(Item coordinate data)
____________

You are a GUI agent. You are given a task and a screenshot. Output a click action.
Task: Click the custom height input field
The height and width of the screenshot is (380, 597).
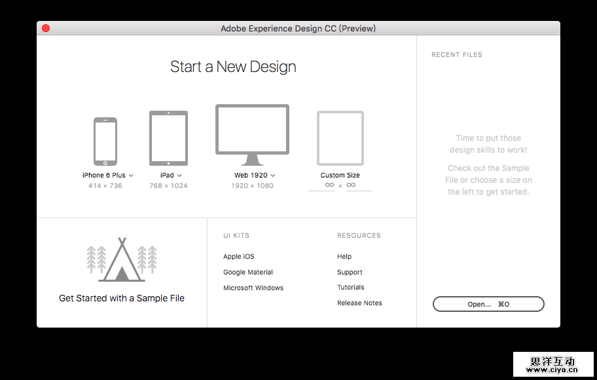359,185
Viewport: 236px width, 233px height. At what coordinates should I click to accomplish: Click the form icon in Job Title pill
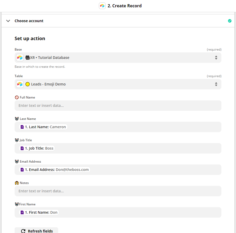[22, 148]
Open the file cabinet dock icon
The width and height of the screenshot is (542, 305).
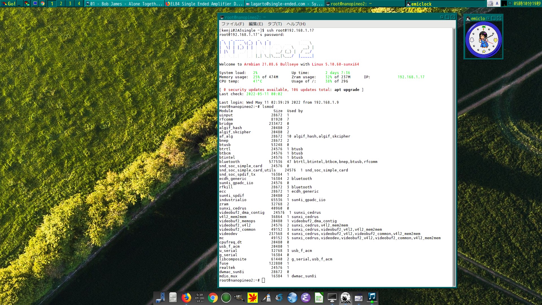tap(173, 298)
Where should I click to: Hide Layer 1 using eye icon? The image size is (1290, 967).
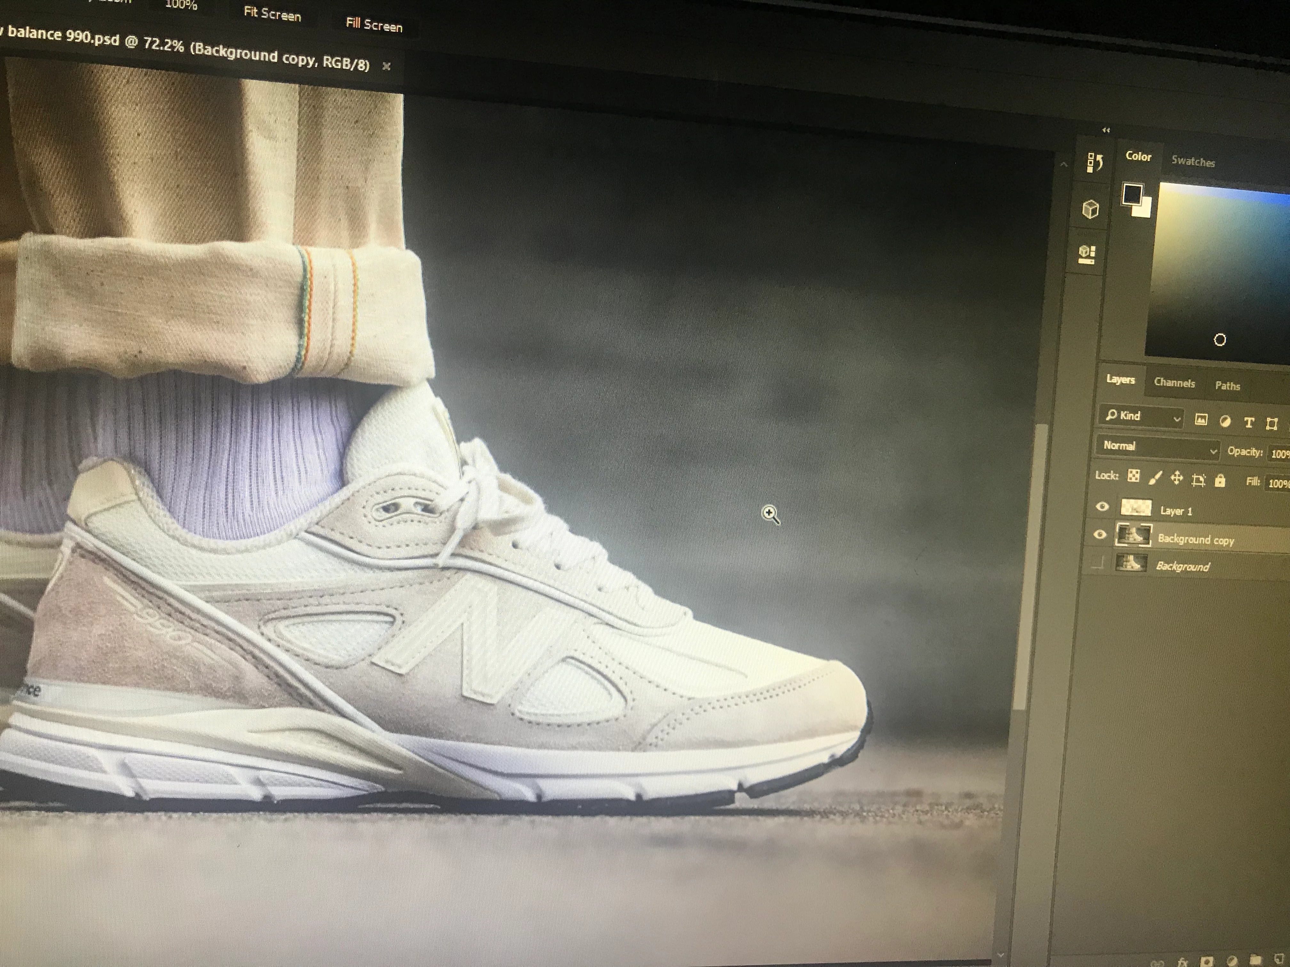pyautogui.click(x=1102, y=507)
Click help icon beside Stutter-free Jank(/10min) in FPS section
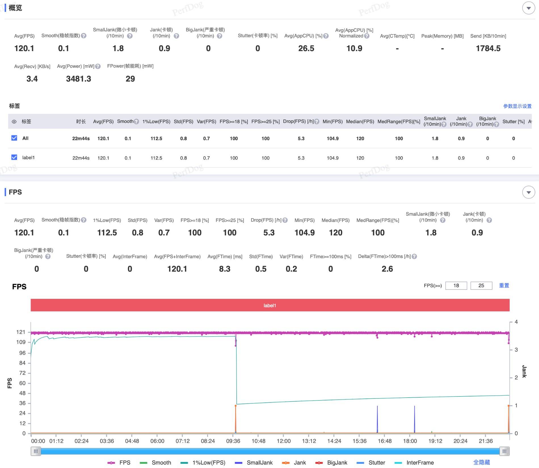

____________

TASK REQUIREMENTS: Can you edit all of the item coordinate data lines above so that "icon" is replaced by "button" wherever it occurs, with everything else unchanged and the pictures left out?

CORRECT OUTPUT:
You are a GUI agent. You are given a task and a screenshot. Output a click action.
Task: Click the custom height input field
The height and width of the screenshot is (380, 597).
359,185
Viewport: 236px width, 233px height. At what coordinates should I click to accomplish: Click the form button in Job Title pill
[22, 148]
Open the file cabinet dock button
The width and height of the screenshot is (542, 305).
tap(173, 298)
Where should I click to: Hide Layer 1 using eye button? The image size is (1290, 967).
pyautogui.click(x=1102, y=507)
Click help button beside Stutter-free Jank(/10min) in FPS section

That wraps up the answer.